Hi all,

I don't normally post on the TLS mailing list, but there's enough, shall we
say, drama happening here that I thought my opinion worthwhile.

I support publication of this draft as an RFC.

I'm not going to engage with the political arguments made here by many.
Quite simply, I don't have the energy for more politics in my life right
now. I instead think that this document should be considered from the
perspective of what the IETF is and does.

The IETF is not a regulatory body, the IETF does not police how people use
the Internet (in spite of what RFC 8962
<https://www.rfc-editor.org/rfc/rfc8962.html> may suggest 😁). The IETF is
a place for us, as a community, to publish standards so that we all can
agree on how to talk to each other over the Internet, however we want.

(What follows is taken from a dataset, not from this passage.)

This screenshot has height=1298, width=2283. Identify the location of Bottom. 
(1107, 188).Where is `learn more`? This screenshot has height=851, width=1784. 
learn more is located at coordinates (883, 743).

That a document is published as an RFC is not a requirement to use it, or
even an endorsement of it. Anyone is perfectly free to look at an IETF
standard, conclude it is awful, and not implement it. Equally, there are
evidently people who *do* want to pure ML-KEM key agreement in TLS, so we
better standardise how that's done before we end up with a mess of
incompatible implementations.

It is not our job in this case to judge if using pure ML-KEM or a hybrid is
a good idea or not, and the document explicitly states this, by stating it
is not an IETF recommended algorithm. Consequently, we are not here to
judge if the algorithm is a good idea, but merely if standardisation is
warranted to avoid implementation fragmentation. In this case, it is almost
trivial to conclude that it is worthwhile.